Selain model pembelajaran yang diterapkan oleh guru, unsur yang penting dalam pembelajaran adalah penilaian. Penilaian dapat dilakukan dengan beragam. Mengukur kemampuan siswa melalui teknik penilaian konvensional seperti tanya jawab akan menjadi tidak relevan lagi atau tidak cukup. Penilaian harus berubah, pengetahuan faktual siswa dapat dinilai selama proses pembelajaran, dan penerapan pengetahuan dapat diuji saat siswa mengerjakan proyek mereka di lapangan.
C.    Identifikasi dan Rumusan Permasalahan Penelitian
Identifikasi masalah dalam penelitian ini adalah bagaimana mengembangkan skala vertikal untuk penilaian formatif kemampuan matematika siswa sekolah menengah dengan menggunakan metode teori respon butir. Kemudian mengevaluasi validitas terkait konten dari skala vertikal, yakni dengan membandingkan hasil empiris prosedur kalibrasi (yaitu, estimasi kesulitan item) dengan teori, item terkait konten yang direfleksikan berdasarkan tingkat kompetensi yang mendasari kurikulum, yang berfungsi sebagai kerangka kerja untuk konten terhadap pengembangan skala. Selain itu, menganalisis kecocokan secara umum antara kesulitan butir terkait konten dan empiris, dan juga mengeksplorasi melalui analisis korelasi dan regresi berganda, apakah terdapat perbedaan kesesuaian butir yang terkait dengan siklus kurikulum yang berbeda (yaitu, sekolah menengah pertama vs sekolah menengah atas), domain, atau kompetensi dalam matematika. Permasalahan dalam penelitian ini adalah bagaimana mengembangkan dan mevalidasi skala vertikal untuk penilaian formatif pada kemampuan matematika siswa sekolah menengah.
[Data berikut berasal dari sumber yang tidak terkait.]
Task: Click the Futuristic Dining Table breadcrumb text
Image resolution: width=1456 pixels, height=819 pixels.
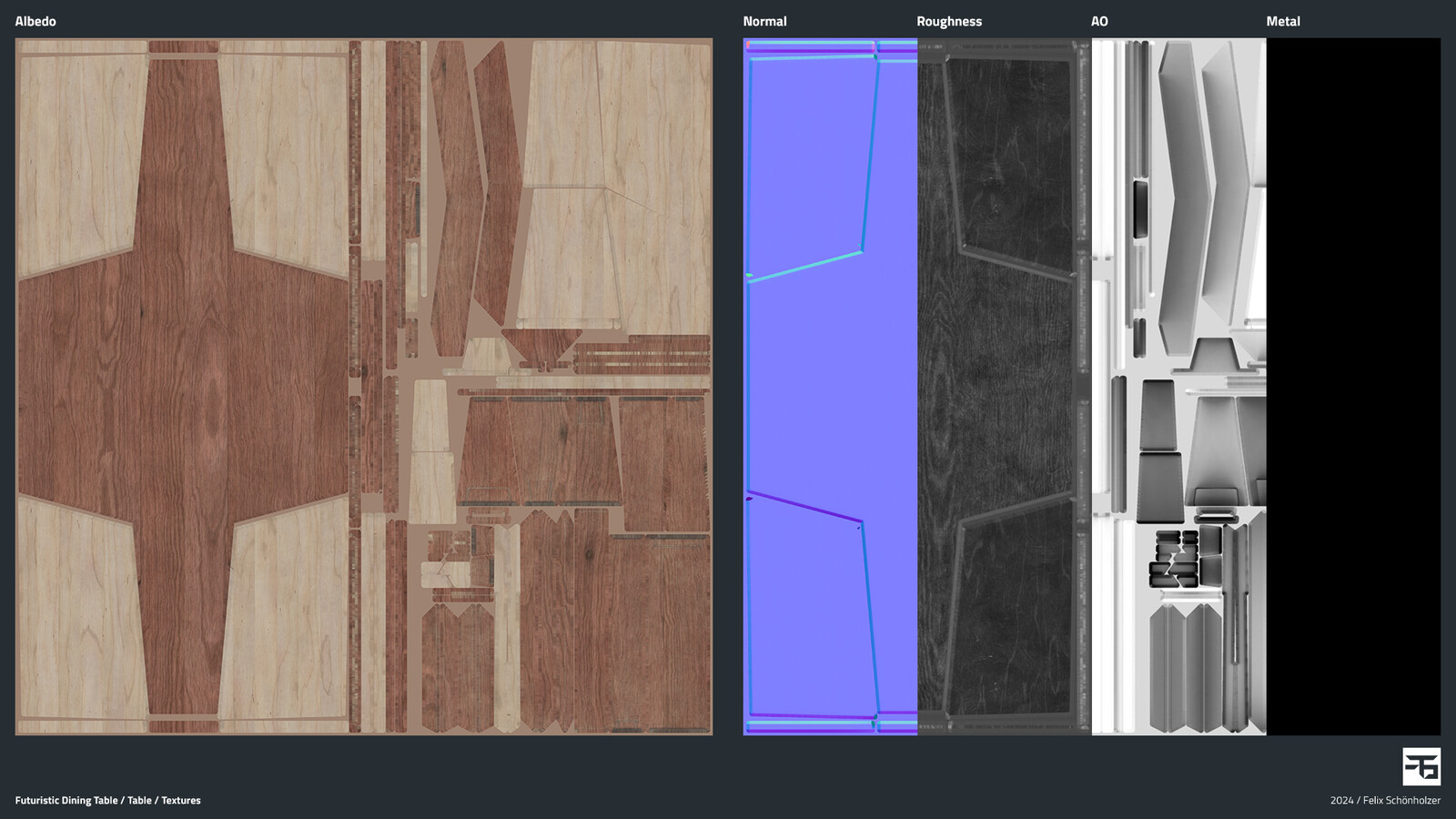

D.    Metodologi Penelitian
1.    Metode penelitian
Metode yang digunakan dalam penelitian ini adalah metode penelitian kuantitatif yaitu penelitian yang menekankan pada data-data numerikal (angka) yang diolah dengan metode statistika (Azwar, 2007: 5). Kemudian, menurut Subana dan Sudrajat (2005: 25) penelitian kuantitatif dilihat dari segi tujuan, penelitian ini dipakai untuk menguji suatu teori, menyajikan suatu fakta atau mendeskripsikan statistik, dan untuk menunjukkan hubungan antar variabel dan adapula yang sifatnya mengembangkan konsep, mengembangkan pemahaman atau mendiskripsikan banyak hal. Dalam penelitian ini, jika ditinjau dari segi tujuanannya, penelitian kuantitatif digunakan untuk menguji suatu teori yang menggunakan teori respon butir untuk mengembangkan dan menvalidasi skala vertikal penilaian formatif pada kemampuan matematika siswa sekolah menengah. Adapun langkah-langkah yang digunakan diantaranya, yakni (1) memilih tingkat kesulitan berdasarkan butir/item konten, (2) melakukan desain kalibrasi yang terdiri dari mendesain item secara umum dan mendistribusi konten dalam desain, (3) melakukan kalibrasi item, dan (4) analisis data.
2.      Populasi dan Sampel
Populasi dalam penelitian ini adalah semua siswa sekolah tingkat menengah di Provinsi Daerah Istimewa Yogyakarta dengan sampel penelitian siswa dengan sekolah tingkat menengah status negeri dan terakreditasi di Provinsi Daerah Istimewa Yogyakarta.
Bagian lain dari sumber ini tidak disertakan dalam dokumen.